**Records to process**
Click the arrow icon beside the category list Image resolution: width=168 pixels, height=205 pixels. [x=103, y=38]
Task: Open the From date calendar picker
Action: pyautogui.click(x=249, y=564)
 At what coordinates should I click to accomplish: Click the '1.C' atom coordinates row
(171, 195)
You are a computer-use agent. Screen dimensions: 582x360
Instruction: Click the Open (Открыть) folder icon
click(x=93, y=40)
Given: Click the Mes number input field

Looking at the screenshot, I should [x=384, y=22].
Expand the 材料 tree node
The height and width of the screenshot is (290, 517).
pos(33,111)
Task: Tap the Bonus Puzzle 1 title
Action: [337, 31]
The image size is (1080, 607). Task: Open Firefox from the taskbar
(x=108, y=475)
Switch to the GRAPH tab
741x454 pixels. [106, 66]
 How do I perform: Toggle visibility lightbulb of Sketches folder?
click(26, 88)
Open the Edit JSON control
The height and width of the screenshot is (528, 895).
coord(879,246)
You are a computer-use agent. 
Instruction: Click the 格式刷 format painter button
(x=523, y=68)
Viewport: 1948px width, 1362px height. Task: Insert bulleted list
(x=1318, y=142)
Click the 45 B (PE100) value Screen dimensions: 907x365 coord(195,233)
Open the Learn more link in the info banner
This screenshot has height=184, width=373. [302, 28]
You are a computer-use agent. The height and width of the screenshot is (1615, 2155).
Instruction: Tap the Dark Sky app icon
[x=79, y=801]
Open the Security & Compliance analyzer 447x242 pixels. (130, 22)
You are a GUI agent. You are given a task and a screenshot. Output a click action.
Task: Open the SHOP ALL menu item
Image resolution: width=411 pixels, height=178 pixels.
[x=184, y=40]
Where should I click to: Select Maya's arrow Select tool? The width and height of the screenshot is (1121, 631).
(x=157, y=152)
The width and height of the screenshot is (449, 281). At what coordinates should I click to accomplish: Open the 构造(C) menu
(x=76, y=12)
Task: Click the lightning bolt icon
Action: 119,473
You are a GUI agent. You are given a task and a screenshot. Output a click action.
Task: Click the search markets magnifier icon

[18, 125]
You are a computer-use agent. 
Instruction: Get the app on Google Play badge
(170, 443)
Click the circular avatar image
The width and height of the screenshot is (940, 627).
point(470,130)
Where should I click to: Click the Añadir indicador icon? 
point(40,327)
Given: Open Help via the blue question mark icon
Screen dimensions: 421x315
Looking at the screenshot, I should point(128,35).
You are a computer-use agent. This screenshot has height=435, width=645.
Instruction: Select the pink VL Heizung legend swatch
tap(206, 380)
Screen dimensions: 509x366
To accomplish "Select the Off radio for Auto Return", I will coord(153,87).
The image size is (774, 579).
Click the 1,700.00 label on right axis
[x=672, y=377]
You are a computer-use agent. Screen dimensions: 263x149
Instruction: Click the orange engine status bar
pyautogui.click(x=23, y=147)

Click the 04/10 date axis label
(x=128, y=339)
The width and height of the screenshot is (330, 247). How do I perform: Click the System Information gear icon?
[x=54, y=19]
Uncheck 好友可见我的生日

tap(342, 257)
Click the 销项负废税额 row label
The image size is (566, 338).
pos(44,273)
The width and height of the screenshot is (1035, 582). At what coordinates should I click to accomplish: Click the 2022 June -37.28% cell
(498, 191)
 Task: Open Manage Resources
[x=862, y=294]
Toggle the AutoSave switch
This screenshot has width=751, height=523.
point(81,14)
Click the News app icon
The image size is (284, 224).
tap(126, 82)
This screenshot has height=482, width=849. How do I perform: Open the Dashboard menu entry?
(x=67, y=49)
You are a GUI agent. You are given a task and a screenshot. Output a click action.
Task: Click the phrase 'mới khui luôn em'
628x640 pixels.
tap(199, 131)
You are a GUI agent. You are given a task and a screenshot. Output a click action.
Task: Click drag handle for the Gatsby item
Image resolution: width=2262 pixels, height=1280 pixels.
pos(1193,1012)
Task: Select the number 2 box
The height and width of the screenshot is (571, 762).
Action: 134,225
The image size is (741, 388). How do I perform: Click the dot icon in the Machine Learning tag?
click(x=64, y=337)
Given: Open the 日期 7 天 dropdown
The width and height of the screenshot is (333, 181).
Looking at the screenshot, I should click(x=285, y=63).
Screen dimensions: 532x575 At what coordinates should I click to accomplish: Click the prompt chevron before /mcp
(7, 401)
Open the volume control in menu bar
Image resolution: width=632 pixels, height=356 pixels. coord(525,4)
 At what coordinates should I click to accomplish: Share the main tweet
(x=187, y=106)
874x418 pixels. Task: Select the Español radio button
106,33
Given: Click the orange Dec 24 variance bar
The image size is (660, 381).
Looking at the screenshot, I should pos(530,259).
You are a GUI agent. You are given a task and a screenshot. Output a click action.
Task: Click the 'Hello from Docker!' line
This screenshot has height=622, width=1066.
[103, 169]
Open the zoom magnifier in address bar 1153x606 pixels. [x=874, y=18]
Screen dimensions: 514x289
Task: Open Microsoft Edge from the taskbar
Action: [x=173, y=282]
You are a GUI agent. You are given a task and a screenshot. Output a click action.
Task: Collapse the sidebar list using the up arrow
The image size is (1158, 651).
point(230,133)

**Written task**
Recast the lines between the one containing "The width and height of the screenshot is (330, 247)." and the one containing "tap(199, 131)", inclusive, as a Markdown table with the columns No. and Line. Number each line and omit blank ones.

**Reply to the exercise**
| No. | Line |
|---|---|
| 1 | The width and height of the screenshot is (330, 247). How do I perform: Click the System Information gear icon? |
| 2 | [x=54, y=19] |
| 3 | Uncheck 好友可见我的生日 |
| 4 | tap(342, 257) |
| 5 | Click the 销项负废税额 row label |
| 6 | The image size is (566, 338). |
| 7 | pos(44,273) |
| 8 | The width and height of the screenshot is (1035, 582). At what coordinates should I click to accomplish: Click the 2022 June -37.28% cell |
| 9 | (498, 191) |
| 10 |  Task: Open Manage Resources |
| 11 | [x=862, y=294] |
| 12 | Toggle the AutoSave switch |
| 13 | This screenshot has width=751, height=523. |
| 14 | point(81,14) |
| 15 | Click the News app icon |
| 16 | The image size is (284, 224). |
| 17 | tap(126, 82) |
| 18 | This screenshot has height=482, width=849. How do I perform: Open the Dashboard menu entry? |
| 19 | (x=67, y=49) |
| 20 | You are a GUI agent. You are given a task and a screenshot. Output a click action. |
| 21 | Task: Click the phrase 'mới khui luôn em' |
| 22 | 628x640 pixels. |
| 23 | tap(199, 131) |